Hard on the heels of this announcement came a cable from London that His Majesty, King George VI had conferred upon both “Punch” Dickins and “Wop” May the distinction of the Order of the British Empire. But what, perhaps, gave “Wop” the most satisfaction was word that Louis Bourassa, the courageous mail courier who had forced his tired dog-team through snow-filled forests from Fort Vermilion to Peace River to send him on his first mercy flight with life-saving serum to stamp out the diphtheria epidemic at that isolated spot, had not been forgotten but had also been made a Member of the same exclusive Order.

The following year witnessed the extension of flying from the mainland and the Arctic Islands to the very shadow of the Pole following the epic transpolar non-stop flight on July 12th, 1937, of the three Soviet pilots, Mikhael Gromoff, Andrew Yumasheff and Sergi Danilin, from Moscow across the roof of the world 6,262 miles to San Jacinto, California.

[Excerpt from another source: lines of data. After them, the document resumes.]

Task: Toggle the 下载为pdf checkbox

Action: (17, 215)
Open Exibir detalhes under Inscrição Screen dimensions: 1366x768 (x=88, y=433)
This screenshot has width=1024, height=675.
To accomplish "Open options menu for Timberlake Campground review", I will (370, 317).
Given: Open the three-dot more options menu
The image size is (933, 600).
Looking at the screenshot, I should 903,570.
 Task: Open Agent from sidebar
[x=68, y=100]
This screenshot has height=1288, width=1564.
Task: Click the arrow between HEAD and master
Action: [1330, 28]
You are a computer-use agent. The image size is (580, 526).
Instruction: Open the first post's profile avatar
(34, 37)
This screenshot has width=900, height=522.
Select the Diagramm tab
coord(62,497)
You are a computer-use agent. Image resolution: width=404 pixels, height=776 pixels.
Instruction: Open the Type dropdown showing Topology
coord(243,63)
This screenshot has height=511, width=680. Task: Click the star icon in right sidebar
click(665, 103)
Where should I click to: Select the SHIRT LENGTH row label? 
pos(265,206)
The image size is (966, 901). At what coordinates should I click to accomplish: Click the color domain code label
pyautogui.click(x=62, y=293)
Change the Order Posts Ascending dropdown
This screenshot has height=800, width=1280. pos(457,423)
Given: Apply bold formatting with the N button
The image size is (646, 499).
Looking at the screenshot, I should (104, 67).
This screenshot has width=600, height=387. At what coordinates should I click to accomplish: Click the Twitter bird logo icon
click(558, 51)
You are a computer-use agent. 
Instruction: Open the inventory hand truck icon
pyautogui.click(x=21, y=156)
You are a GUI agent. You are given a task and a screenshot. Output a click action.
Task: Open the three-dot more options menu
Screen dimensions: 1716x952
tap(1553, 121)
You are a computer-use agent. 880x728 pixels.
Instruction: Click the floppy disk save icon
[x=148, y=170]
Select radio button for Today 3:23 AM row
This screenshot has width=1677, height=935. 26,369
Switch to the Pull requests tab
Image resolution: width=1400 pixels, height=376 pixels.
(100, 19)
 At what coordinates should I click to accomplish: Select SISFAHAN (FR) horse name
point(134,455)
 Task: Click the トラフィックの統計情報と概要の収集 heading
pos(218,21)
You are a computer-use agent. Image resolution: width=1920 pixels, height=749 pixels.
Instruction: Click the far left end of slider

When a party of Russian fliers disappeared in an attempt to repeat this epochal event, a Soviet appeal to the Canadian Government that a search be made for the missing men resulted in Sir Hubert Wilkins heading north to Point Barrow aboard the United States vessel, the Guba. To accompany him, Wilkins selected Al Cheesman who had piloted his Lockheed Vega during his Antarctic expedition, another outstanding Canadian bush-pilot who had joined “Doc” Oaks’ N.A.M.E., at Sioux Lookout back in 1927, and also done his share of flying with Western Canada Airways.

Using Point Barrow as a base, Wilkins and Cheesman combed the polar ice-fields with a Catalina flying-boat until freeze-up grounded them at Aklavic. With the approach of winter, they renewed their search of the shifting ice-pack, making wide sweeps to the very shadow of the Pole under the blue light of the full moon and the stars, in the same Lockheed-Electra plane that George Merrill and Lanby had used to fly the films of George VI’s coronation from Great Britain to the United States. But, in that vast region of shifting ice and blizzard-swept Arctic islands their search for these infinitesimal human atoms was foredoomed to failure from the start.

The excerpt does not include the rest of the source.